Stored records
>>

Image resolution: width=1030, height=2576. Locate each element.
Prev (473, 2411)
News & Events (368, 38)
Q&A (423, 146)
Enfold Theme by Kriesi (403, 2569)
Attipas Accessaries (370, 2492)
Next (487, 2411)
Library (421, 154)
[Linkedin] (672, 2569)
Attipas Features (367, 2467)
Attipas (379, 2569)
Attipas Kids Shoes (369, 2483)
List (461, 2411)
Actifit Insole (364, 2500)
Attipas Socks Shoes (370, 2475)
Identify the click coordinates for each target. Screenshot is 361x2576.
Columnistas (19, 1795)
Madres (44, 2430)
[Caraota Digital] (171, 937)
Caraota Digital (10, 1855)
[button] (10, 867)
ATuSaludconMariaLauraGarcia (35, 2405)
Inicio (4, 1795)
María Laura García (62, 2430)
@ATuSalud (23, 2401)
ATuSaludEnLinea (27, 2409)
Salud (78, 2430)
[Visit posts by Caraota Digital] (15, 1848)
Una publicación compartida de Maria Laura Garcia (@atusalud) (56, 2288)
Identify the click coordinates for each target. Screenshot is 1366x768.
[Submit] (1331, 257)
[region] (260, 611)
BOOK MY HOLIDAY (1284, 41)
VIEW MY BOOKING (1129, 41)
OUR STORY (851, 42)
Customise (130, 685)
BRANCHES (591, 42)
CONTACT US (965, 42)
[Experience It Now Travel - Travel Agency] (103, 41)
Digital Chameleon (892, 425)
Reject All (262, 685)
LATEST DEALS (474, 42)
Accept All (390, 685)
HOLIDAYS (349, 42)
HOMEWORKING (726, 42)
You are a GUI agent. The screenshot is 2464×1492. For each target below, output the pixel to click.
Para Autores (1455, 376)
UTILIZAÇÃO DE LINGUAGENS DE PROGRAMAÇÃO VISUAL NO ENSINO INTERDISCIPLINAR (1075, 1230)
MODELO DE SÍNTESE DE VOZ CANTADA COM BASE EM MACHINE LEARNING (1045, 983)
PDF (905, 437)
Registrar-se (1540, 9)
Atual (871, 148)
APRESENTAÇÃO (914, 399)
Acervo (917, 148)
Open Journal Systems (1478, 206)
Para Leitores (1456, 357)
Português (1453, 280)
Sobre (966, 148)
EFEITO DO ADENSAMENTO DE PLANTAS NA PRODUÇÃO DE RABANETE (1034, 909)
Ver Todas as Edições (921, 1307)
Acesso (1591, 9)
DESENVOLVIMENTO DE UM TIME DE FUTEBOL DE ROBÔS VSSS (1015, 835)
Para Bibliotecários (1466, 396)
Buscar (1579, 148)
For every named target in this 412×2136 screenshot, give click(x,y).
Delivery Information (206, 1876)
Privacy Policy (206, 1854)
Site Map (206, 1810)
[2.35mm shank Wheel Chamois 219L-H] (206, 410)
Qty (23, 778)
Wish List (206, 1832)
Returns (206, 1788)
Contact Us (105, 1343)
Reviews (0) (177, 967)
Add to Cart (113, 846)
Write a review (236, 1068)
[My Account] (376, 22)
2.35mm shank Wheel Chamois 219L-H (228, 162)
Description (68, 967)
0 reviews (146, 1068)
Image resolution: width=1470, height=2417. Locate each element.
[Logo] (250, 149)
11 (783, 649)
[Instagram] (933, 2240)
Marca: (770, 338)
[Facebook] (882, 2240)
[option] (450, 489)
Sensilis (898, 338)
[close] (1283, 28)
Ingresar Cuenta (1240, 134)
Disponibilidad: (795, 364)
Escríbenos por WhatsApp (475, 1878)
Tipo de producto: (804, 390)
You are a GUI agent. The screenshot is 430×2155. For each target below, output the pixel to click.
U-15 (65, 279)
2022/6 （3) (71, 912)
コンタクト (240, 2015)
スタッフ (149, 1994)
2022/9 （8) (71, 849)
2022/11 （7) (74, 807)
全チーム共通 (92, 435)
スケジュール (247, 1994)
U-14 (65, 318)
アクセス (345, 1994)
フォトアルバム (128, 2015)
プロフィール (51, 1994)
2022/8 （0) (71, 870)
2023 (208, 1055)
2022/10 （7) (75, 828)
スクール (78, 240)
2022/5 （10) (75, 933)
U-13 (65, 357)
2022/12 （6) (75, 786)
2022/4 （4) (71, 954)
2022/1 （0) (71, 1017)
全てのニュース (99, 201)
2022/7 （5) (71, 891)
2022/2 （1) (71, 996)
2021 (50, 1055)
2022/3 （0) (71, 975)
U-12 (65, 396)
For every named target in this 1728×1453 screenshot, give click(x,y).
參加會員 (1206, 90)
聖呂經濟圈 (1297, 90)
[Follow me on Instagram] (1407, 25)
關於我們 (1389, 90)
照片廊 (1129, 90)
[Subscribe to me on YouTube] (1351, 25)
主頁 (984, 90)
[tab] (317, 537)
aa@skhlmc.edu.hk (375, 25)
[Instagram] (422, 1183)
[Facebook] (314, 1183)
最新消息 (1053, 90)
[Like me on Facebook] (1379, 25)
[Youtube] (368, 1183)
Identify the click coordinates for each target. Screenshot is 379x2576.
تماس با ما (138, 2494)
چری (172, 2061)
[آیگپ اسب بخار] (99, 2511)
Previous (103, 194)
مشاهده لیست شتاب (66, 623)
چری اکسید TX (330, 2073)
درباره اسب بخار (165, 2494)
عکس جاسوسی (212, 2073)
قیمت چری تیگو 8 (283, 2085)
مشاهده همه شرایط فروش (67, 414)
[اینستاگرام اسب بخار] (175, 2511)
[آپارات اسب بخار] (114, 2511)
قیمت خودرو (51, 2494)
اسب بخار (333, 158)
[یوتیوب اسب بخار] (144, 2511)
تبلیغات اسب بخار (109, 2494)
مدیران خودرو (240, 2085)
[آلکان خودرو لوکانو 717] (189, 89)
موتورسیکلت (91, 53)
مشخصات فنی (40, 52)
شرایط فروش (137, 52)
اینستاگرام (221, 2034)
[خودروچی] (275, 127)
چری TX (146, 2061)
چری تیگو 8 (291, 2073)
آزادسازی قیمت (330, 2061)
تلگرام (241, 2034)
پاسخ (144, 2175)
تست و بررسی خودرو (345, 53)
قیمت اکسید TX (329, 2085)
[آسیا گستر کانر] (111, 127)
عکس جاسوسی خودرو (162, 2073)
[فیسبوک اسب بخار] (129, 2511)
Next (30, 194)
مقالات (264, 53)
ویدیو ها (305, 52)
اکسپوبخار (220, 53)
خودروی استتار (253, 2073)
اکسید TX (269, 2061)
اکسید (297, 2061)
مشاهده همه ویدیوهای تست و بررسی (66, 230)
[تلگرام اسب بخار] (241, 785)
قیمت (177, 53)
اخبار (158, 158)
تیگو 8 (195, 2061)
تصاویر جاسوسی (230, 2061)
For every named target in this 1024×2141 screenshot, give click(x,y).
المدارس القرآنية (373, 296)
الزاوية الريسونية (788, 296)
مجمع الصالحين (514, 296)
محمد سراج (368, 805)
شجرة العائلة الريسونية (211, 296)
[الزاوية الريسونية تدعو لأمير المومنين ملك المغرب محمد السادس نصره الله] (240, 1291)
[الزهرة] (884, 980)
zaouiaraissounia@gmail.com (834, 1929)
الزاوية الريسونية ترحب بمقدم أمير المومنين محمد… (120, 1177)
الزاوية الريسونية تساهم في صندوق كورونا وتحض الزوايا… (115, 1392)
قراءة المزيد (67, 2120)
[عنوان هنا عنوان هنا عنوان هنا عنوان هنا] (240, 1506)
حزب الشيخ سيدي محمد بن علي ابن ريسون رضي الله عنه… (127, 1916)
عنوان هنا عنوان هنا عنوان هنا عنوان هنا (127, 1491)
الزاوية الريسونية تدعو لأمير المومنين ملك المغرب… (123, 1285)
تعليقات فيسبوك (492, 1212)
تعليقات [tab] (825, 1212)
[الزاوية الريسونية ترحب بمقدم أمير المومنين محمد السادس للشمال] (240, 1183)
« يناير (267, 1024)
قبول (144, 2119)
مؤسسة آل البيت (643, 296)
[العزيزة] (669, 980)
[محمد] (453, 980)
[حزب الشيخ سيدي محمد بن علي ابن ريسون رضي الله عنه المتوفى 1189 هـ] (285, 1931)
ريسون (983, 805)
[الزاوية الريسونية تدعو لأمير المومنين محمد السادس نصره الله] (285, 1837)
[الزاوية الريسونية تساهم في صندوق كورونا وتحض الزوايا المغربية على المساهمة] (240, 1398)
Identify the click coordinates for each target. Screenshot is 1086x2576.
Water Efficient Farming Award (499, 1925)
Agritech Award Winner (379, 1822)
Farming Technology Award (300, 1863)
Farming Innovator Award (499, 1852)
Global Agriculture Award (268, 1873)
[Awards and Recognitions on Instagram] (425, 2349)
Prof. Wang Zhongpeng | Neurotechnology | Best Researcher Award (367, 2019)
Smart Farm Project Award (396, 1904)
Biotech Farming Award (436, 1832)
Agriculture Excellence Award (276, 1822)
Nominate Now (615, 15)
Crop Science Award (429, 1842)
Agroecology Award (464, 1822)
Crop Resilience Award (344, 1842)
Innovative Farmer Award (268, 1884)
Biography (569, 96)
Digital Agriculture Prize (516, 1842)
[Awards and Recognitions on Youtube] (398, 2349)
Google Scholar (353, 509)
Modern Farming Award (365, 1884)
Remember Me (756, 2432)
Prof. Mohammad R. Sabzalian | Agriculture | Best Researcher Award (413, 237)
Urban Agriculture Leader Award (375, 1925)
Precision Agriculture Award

<<

◆ **Work instructions**:
Could you restate word for word the lines above, from the one that contains "2022/5 （10) (75, 933)" through the one that contains "مشاهده همه شرایط فروش (67, 414)", and no others?

◆ **Exercise output**:
2022/5 （10) (75, 933)
U-13 (65, 357)
2022/12 （6) (75, 786)
2022/4 （4) (71, 954)
2022/1 （0) (71, 1017)
全てのニュース (99, 201)
2022/7 （5) (71, 891)
2022/2 （1) (71, 996)
2021 (50, 1055)
2022/3 （0) (71, 975)
U-12 (65, 396)
For every named target in this 1728×1453 screenshot, give click(x,y).
參加會員 (1206, 90)
聖呂經濟圈 (1297, 90)
[Follow me on Instagram] (1407, 25)
關於我們 (1389, 90)
照片廊 (1129, 90)
[Subscribe to me on YouTube] (1351, 25)
主頁 (984, 90)
[tab] (317, 537)
aa@skhlmc.edu.hk (375, 25)
[Instagram] (422, 1183)
[Facebook] (314, 1183)
最新消息 (1053, 90)
[Like me on Facebook] (1379, 25)
[Youtube] (368, 1183)
Identify the click coordinates for each target. Screenshot is 379x2576.
تماس با ما (138, 2494)
چری (172, 2061)
[آیگپ اسب بخار] (99, 2511)
Previous (103, 194)
مشاهده لیست شتاب (66, 623)
چری اکسید TX (330, 2073)
درباره اسب بخار (165, 2494)
عکس جاسوسی (212, 2073)
قیمت چری تیگو 8 (283, 2085)
مشاهده همه شرایط فروش (67, 414)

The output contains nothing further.